#### [What is being asked]
Print the data below exactly, but only the lines from the one containing "Screen dimensions: 1169x555" down to the one containing "Open the Privacy Policy link", inclusive.

▽

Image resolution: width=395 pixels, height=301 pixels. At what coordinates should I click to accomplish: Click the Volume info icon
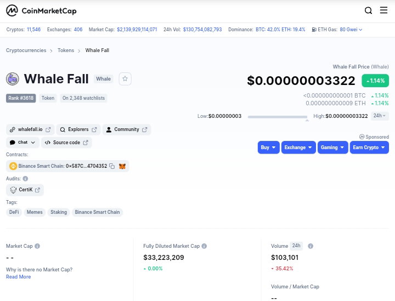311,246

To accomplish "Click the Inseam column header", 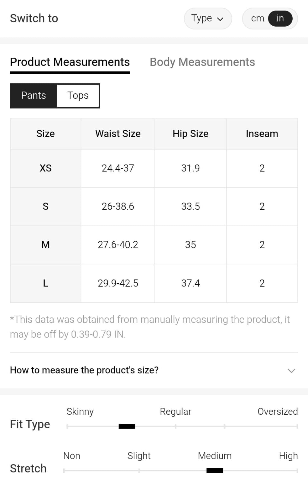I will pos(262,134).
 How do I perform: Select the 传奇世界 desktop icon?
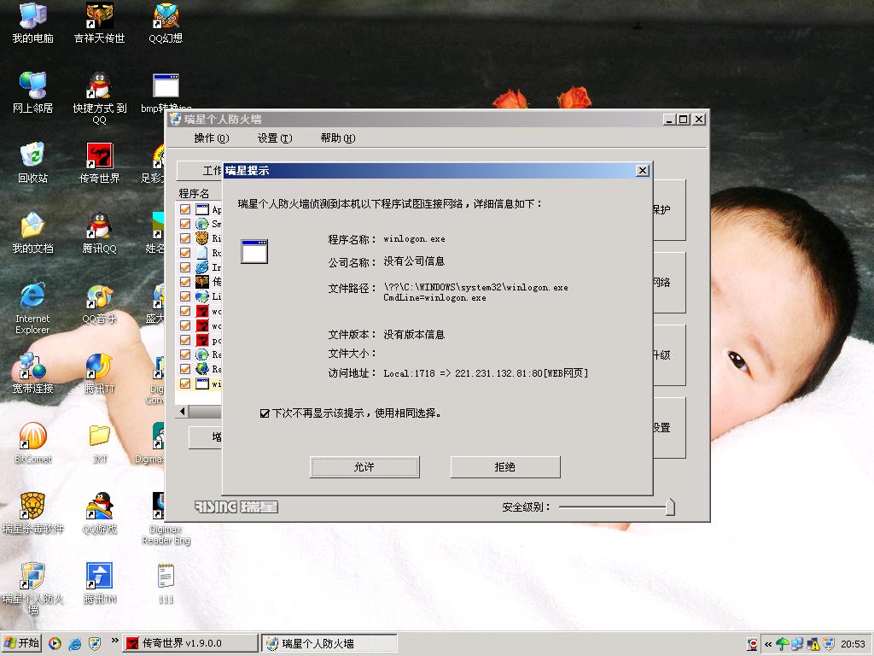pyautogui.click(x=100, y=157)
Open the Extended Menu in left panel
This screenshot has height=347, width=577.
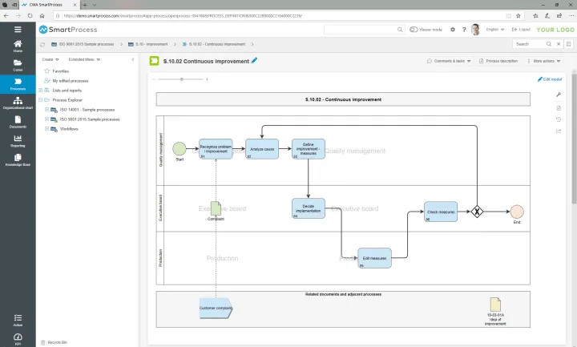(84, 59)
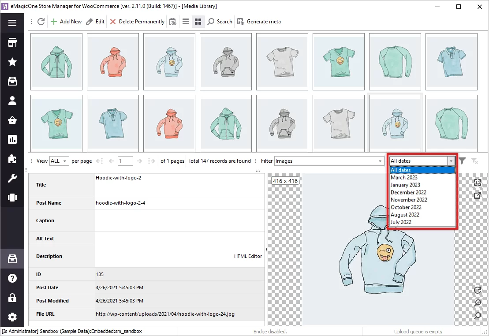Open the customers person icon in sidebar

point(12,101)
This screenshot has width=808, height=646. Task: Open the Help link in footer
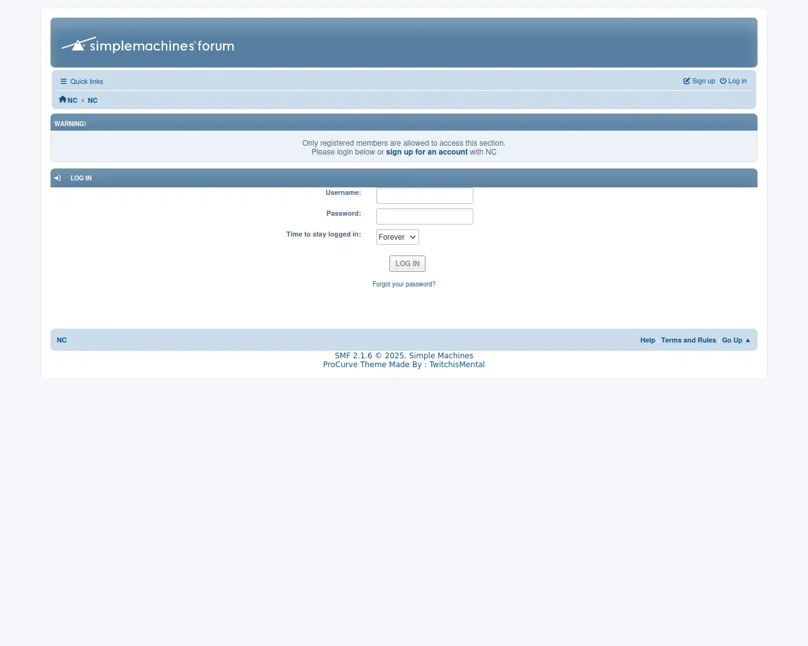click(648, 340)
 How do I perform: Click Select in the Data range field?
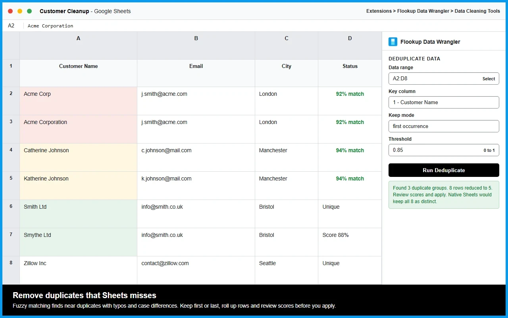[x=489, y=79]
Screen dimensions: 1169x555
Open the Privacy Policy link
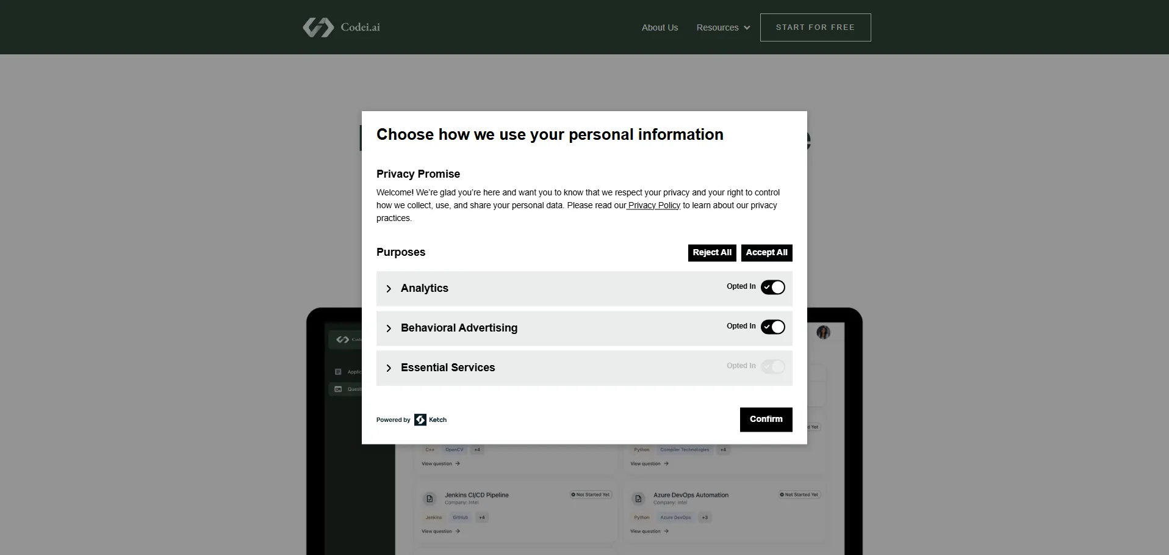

△
▽

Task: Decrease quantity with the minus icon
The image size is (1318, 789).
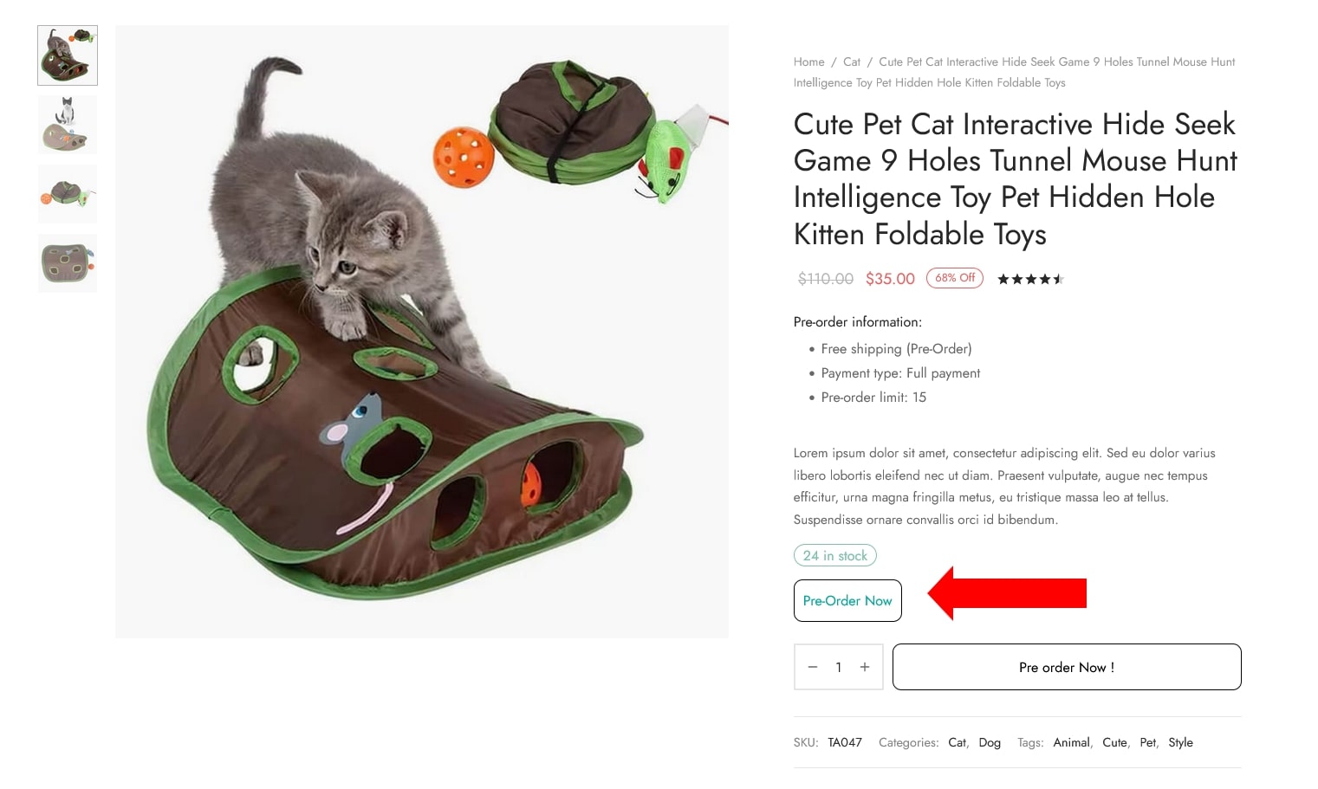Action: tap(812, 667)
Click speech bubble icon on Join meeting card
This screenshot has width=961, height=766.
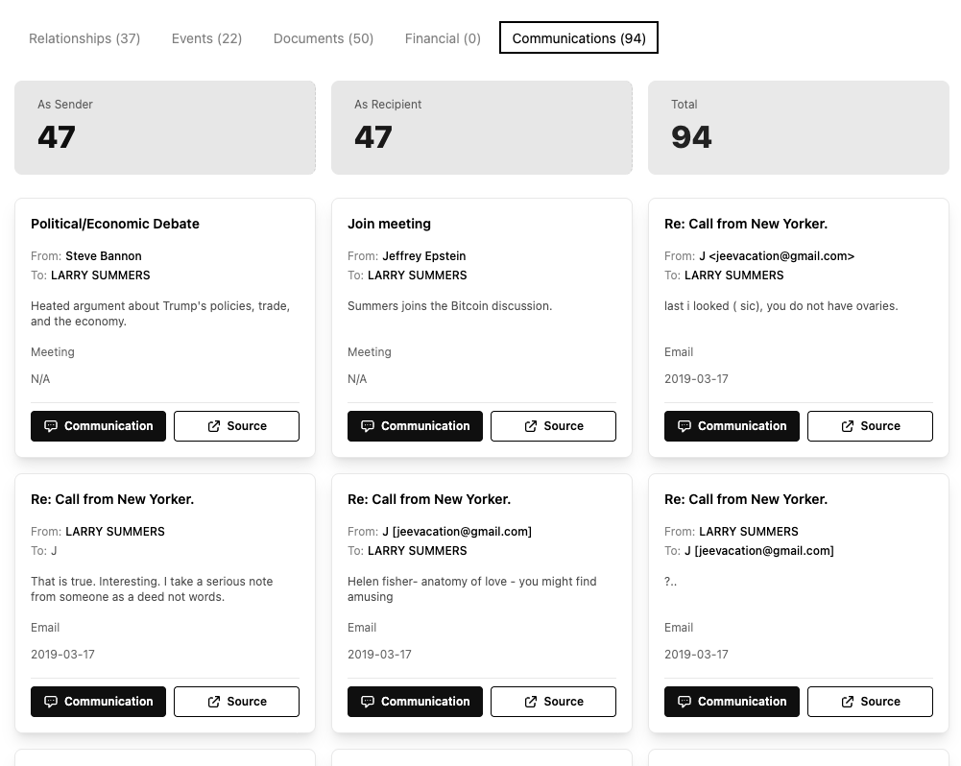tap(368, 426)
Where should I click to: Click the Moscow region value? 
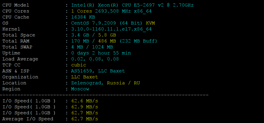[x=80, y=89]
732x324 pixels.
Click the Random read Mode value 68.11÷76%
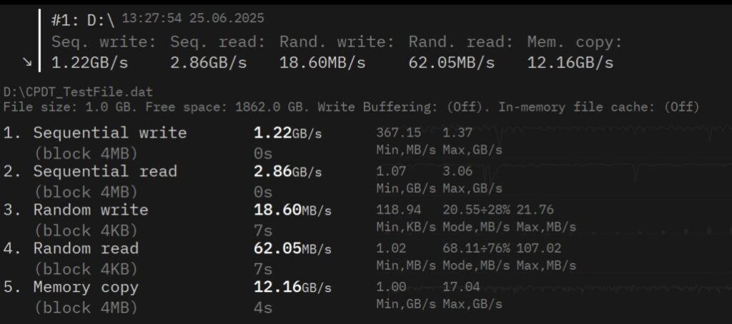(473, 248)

△
▽

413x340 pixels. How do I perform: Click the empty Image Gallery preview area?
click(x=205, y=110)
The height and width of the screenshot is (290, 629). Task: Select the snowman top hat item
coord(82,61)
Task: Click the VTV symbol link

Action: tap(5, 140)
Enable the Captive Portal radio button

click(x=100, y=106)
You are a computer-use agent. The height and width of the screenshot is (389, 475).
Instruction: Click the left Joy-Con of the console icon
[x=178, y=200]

△

#### [Completed exercise]
Screen dimensions: 1169x555
Open the Privacy Policy link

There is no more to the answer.